It will cost Largo about $73 million to overhaul its sewer system.
That's the latest estimate, after an extensive study that evaluated potential costs to curb the amount of sewage that overflows from the system and to comply with environmental regulations.
Largo doesn't know exactly yet how much the upgrades will affect sewer rates.
But one thing is for sure:
"Rates will go up," said Kim Adams, the city's finance director. "We cannot absorb $70 million in our budget."
The hefty price tag for the overhaul is actually good news. Largo thought it would cost about $100 million to satisfy an agreement with the Florida Department of Environmental Protection and meet other regulatory requirements.
In 2006, the city entered into an agreement with the DEP for violations of the federal Clean Water Act and the city's permit to operate its Wastewater Reclamation Facility. Largo agreed to significantly reduce the overflows and improve the disinfection system at the treatment facility by 2016.
If the city turned down the agreement, the DEP could have levied steeper fines or taken Largo to court to force it to improve the system in a shorter time period.
Such agreements are quite common, according to DEP spokesman Doug Tobin. The DEP is continually working with governments, businesses and other entities to bring them into compliance with regulations, he said.
Overflowing sewage can contaminate waterways or back up into homes.
Various parts of Largo's system have the potential to overflow. But a portion of Donegan Road is most prone to discharges in a big storm.
The overflows have a variety of causes. Pipes can break. Grease or dirt can clog the lines. They can also be caused by cracks or gaps in some of the lines, said Irvin Kety, environmental services director for the city.
When there's a heavy rain, water can leach into pipes.

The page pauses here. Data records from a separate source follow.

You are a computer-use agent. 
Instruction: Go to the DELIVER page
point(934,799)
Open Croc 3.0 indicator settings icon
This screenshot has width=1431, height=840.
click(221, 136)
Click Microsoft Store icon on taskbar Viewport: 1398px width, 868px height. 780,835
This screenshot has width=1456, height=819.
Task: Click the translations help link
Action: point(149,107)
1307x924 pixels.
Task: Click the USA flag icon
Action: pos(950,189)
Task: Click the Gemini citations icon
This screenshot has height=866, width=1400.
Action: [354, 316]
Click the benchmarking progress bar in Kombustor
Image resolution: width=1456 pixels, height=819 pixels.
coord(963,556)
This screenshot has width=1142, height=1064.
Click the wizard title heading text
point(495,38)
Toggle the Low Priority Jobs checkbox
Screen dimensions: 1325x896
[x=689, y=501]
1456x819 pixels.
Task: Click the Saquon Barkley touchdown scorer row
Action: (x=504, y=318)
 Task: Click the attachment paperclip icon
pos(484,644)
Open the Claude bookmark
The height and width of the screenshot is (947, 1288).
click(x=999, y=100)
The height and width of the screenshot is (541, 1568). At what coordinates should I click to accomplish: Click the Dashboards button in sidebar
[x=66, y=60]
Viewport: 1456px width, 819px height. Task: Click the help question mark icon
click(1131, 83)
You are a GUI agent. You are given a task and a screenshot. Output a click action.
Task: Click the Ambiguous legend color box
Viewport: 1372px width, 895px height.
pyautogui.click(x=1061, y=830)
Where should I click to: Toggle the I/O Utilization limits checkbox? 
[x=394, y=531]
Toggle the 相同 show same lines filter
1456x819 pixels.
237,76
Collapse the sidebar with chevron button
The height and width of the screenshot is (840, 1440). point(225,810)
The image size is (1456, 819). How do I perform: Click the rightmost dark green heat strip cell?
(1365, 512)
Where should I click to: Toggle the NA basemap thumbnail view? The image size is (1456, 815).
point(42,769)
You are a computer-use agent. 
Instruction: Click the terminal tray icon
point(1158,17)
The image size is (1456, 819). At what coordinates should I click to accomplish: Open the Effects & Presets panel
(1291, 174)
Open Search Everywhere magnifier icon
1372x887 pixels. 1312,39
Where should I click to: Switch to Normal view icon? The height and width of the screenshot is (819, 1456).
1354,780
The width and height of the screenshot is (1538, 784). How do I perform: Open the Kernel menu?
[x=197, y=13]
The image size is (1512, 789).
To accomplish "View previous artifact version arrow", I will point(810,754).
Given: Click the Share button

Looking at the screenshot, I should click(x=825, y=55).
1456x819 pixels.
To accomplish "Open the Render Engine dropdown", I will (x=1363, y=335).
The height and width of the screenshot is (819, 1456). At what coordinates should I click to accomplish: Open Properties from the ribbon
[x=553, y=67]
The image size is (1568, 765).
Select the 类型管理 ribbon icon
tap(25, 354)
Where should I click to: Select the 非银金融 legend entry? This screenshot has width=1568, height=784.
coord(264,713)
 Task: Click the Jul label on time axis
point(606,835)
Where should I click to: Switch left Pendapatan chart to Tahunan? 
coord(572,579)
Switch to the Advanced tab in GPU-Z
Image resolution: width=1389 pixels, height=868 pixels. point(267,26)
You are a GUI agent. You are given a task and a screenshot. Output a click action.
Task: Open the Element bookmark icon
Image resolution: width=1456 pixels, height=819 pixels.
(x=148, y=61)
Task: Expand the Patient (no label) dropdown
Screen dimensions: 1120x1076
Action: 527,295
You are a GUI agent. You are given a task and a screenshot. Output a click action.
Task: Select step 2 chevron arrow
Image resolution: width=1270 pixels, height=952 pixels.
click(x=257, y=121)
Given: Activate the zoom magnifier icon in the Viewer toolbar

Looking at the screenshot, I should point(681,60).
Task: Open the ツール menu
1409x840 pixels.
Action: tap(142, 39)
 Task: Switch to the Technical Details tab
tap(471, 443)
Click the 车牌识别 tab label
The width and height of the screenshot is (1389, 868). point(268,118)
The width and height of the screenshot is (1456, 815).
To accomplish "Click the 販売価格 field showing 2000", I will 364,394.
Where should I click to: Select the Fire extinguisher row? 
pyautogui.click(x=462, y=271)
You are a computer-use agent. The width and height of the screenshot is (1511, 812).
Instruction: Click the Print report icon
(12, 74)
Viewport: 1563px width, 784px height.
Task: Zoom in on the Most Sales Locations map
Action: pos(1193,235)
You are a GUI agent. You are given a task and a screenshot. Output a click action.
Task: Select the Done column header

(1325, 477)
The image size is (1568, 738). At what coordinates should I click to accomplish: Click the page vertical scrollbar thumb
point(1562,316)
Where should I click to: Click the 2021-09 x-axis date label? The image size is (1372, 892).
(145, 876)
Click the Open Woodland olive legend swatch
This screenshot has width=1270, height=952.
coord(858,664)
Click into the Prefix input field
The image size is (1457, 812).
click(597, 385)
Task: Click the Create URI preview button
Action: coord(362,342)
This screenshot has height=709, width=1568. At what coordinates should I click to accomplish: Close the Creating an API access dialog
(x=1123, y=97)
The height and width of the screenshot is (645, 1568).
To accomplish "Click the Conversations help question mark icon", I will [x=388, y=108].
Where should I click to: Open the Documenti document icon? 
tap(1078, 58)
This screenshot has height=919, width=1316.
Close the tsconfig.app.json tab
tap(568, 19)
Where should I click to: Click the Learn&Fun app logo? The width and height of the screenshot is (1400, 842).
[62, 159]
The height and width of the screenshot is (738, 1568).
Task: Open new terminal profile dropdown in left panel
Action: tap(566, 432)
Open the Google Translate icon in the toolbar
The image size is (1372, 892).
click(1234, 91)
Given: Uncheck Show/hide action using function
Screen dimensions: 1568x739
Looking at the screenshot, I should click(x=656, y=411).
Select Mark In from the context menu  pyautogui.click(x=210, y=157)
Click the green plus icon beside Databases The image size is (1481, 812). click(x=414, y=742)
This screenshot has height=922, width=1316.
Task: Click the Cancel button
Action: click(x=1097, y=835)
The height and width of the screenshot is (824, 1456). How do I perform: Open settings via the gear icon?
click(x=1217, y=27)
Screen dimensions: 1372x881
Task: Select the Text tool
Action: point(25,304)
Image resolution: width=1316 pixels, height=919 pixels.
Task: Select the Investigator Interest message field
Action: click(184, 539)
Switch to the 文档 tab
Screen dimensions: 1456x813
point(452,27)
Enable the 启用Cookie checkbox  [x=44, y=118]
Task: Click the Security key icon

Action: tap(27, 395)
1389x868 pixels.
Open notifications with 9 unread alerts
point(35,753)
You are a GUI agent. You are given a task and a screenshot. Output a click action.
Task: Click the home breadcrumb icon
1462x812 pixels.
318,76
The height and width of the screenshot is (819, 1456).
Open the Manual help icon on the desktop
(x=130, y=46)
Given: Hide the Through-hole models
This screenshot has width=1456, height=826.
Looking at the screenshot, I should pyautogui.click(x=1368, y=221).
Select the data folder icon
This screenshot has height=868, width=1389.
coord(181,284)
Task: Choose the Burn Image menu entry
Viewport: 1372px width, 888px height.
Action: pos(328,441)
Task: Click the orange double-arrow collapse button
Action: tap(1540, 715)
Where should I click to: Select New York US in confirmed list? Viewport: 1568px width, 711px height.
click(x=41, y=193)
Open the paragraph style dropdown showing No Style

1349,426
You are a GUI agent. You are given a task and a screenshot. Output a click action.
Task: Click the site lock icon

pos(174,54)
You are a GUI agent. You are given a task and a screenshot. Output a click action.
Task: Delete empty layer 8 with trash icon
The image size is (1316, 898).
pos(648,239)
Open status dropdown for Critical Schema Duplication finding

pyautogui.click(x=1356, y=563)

If the line fills up, the water has to go somewhere. Excess water "will literally pop the manhole up and sewage will start going on the street," Kety said.
The city also plans reclamation facility upgrades to reduce the amount of nutrients that it discharges and change the way it disinfects treated wastewater.
The city plans to borrow money to fund the overhaul and is in the process of prioritizing various capital projects to see how it will impact sewer rates.
The city has already projected a 20 percent rate increase for next fiscal year. By April, city officials expect to have a better grasp on how much and when rates may increase, Adams said.